They are often fixated on differences between cultural contexts and language. And when vital, complicated conversations emerge, they almost never have the opportunity to morph into an analytical document, a history to be shared with a broader community. Seldom does debate transition to a co-authored publication. The first morning, we got to know each other in the rustic charm of the Jesuit Retreat Center in Muqattam, overlooking the expanse of Cairo. And in the afternoon, we took an excursion to downtown to attend a street performance. On the second day, the group of thirty broke down into smaller trios and quartets that began to co-write and co-create drafts – documents, illustrations, videos, audio pieces, and graphics.
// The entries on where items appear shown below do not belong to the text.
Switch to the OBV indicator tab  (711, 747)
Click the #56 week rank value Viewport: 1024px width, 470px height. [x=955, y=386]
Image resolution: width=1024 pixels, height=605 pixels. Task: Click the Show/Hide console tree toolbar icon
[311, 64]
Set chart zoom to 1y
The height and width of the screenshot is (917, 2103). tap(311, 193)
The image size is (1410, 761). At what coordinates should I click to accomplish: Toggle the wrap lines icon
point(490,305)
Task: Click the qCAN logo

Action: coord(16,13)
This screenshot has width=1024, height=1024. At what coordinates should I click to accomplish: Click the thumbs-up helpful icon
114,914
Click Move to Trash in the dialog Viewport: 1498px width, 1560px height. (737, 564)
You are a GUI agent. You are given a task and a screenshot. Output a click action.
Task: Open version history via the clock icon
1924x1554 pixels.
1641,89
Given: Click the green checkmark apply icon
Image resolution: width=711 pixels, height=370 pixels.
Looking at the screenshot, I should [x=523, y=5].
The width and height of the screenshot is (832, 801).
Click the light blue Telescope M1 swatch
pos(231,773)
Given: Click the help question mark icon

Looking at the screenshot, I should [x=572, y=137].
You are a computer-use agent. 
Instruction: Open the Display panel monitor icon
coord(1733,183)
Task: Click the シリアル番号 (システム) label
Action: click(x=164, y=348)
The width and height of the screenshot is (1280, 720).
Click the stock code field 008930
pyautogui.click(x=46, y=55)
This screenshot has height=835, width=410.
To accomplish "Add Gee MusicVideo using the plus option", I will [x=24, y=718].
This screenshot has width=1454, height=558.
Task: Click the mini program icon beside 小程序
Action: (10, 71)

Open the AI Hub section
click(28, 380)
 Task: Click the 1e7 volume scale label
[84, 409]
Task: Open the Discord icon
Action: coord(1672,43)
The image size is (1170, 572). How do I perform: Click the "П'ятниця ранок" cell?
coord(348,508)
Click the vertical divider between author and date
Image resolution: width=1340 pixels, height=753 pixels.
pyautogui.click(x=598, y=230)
The co-writing process departed from a set of questions collectively generated by the group of thirty, questions that we as practitioners and producers must ask ourselves before, during, and after the moment of artistic presentation.
The essential topics, unique to community art in public space, ranged from intention, methodology, context, design, community engagement, security, and after-life of the performance. In addition to the materials resulting from co-creation, the Lab also produced interviews and discussions recorded on video and audio. Upon reviewing the material, the editorial team –Shaimaa Atef, Heba El-Cheikh, Eyad Houssami, and Krystel Khoury – identified key overlapping themes, which form the structure of cowritinglab.com: artistic identities, contexts, communities, and methodologies.
The idea for the project began with a focus on documentation, but as this website demonstrates, the process of co-writing unlocks creativity, invites multi-perspectival storytelling, and above all reflects the rigorous commitment of the Lab participants to the urgency of our work, together, in all its difficulties, across borders, through the prism of Arabic.